On July 27, 2023, BRL Medicine Inc. (hereinafter referred to as "BRL Medicine"） announced that the development of a general-purpose cell platform with independent intellectual property rights called "allogeneic chimeric antigen targeting CD19 gene modification The clinical trial application (IND) of "Receptor T cell injection" (pipeline code: BRL-301) has been officially approved by the Center for Drug Evaluation (CDE) of the State Drug Administration of China. The indication for this IND is "acute lymphoblastic leukemia". It is worth mentioning that BRL-301, as a general - purpose allogeneic CAR-T preparation, has many characteristics such as high accessibility, low cost, and stable quality. In the clinical trial (IIT) initiated by the investigator , it has shown significant efficacy and high safety.
Public information on CDE official website
BRL Medicine's new generation of CD19 UCAR-T products
a new generation of UCAR-T product developed based on the self-developed universal cell platform (TyUCell ® ), which is mainly transformed by gene editing technology Allogeneic immune cells effectively avoid the risks of GVHD and HVG that may exist in allogeneic cell transplantation. On the basis of ensuring the safety and effectiveness of cell products, it truly realizes the generalization of immune cell therapy products. The indication field of the product layout A B-cell malignancy.
Compared with similar products at home and abroad, BRL Medicine's new generation CD19 UCAR-T product has the following clinical advantages:
01 Great Patient Accessibility
BRL Medicine's UCAR-T products have achieved effective immune escape through systematic gene editing and transformation. During the treatment process, there is no need to screen patients for HLA typing, and they are truly available from stock, which greatly expands the scope of application of the product . And at present, the production scale of more than 200 people has been realized at a time, which not only greatly reduces the production cost, but also reduces the waiting time of patients, greatly improves the convenience of cell therapy products in clinical use, and is reflected in clinical treatment. had an excellent advantage.
02 Higher clinical safety
BRL Medicine's UCAR-T products do not require additional debridement or immunosuppression for patients. The complete removal of tumor cells can be achieved only by using a conventional or even lower lymphoid-clearing regimen, and it can also effectively avoid the risks of infection, agranulocytosis, and slow recovery of lymphocytes caused by excessive immunosuppression in patients. High clinical safety.

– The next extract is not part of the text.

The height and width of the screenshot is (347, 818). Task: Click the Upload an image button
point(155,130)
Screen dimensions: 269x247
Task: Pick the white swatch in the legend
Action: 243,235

03 Better clinical treatment effect
The T cells of BRL Medicine's UCAR-T products come from young healthy donors. Their activity is far superior to that of long-term blood disease patients' own immune cells, and they have excellent expansion potential and persistence after reinfusion. In the IIT research in the early stage of the product, BRL Medicine's UCAR-T showed a significant and durable tumor clearance ability, and quickly achieved complete remission of the disease.
It can be said that the new generation of UCAR-T products of BRL Medicine solves the pain points and difficulties of the CAR-T treatment industry, and realizes the comprehensive improvement of curative effect, safety and clinical accessibility. It has very significant industrialization advantages, and its excellent Excellent clinical safety, therapeutic effect and extremely low production cost can enable more tumor patients to fully enjoy the dividends brought by the high technology of CAR-T therapy. In the future, BRL Medicine will also fully promote the clinical transformation and application of UCAR-T in the treatment of autoimmune diseases and solid tumors, so as to bring better treatment options to patients.